Actions to take
1 - In the text about the graphic designer job ad, what salary does Indeed.com's survey give for that position in the New York area?
2 - Please duplicate the part of the text about the graphic designer job ad starting at "So, what should" and ending at "of the sport.".

Text segment
So, what should a “Graphic Designer” be making? According to Indeed.com’s survey of salaries for that position, about $73,000 in the New York area, where this job offering is positioned. That works out to about $35 an hour, more than double, if my fourth-grade arithmetic skills are right, than what the positions offers. It’s not even in the ballpark, regardless of the sport.

For a graphic arts professional, this ad is silly. Forgetting about the salary component, the position seems to call for skills that are actually not typically related in large- or even mid-scale production environments. Some “designers” will have stronger skills in Illustrator with some knowledge of how to cut masks and make basic appearance adjustments in Photoshop. InDesign is its own animal, and a very powerful one at that. There are specialists within the InDesign community that break down into designing for publications, like books, and other who do ad layout production and others who specialise in forms and documents. An expert in InDesign may occasionally do a graphic in Illustrator or composite art in PS, but there aren’t enough hours in the day to be an expert in all three. But wait – there’s more! This employer also needs the candidate to have master-level skills in software that I certainly haven’t seen much of in the real world in years: Quark and CorelDraw. (They left off the exclamation point after that Corel product, so I follow suit here.) Don’t get me wrong – I cut my teeth on CorelDraw – and Pagemaker and Quark, products that are just not used in any serious production environment anymore because, um, Adobe. Freehand, anyone?

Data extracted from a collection

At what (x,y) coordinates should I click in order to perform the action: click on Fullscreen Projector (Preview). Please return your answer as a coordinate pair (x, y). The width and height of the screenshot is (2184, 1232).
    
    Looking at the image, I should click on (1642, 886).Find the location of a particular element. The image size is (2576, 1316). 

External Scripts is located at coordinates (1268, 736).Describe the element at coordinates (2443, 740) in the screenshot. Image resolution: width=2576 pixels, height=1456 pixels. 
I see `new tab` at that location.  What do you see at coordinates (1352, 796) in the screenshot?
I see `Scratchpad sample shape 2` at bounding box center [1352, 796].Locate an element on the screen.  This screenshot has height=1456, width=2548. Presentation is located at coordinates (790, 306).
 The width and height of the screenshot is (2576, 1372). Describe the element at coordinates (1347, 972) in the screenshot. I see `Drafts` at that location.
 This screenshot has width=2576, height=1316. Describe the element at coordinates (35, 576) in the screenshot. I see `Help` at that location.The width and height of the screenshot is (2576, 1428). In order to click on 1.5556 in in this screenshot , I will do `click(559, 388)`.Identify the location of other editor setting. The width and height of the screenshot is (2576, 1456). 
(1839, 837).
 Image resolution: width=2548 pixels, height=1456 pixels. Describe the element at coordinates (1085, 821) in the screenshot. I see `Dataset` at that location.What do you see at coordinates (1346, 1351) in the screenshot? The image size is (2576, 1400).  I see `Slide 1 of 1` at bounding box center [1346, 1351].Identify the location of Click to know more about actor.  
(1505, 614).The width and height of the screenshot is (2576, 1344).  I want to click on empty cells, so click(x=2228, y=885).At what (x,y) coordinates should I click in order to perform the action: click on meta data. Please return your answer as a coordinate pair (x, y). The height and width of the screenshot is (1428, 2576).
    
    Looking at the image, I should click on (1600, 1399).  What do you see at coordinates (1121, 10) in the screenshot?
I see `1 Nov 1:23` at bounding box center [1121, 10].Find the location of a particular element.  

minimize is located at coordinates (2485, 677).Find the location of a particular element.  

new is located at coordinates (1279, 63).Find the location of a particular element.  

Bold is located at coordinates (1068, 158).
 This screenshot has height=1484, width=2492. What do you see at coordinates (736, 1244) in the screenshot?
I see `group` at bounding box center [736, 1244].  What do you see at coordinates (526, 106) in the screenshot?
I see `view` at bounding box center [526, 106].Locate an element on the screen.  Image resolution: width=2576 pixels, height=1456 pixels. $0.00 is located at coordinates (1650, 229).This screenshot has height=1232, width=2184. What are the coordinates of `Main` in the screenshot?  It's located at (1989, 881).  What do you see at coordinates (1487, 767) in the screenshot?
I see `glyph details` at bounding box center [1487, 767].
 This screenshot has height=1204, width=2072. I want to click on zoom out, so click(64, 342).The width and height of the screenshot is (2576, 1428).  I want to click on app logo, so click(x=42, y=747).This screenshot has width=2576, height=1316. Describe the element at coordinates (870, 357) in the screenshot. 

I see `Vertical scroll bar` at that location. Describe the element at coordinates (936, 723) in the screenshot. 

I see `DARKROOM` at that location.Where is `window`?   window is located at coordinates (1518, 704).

Answer list
1 - About $73,000.

2 -
So, what should a “Graphic Designer” be making? According to Indeed.com’s survey of salaries for that position, about $73,000 in the New York area, where this job offering is positioned. That works out to about $35 an hour, more than double, if my fourth-grade arithmetic skills are right, than what the positions offers. It’s not even in the ballpark, regardless of the sport.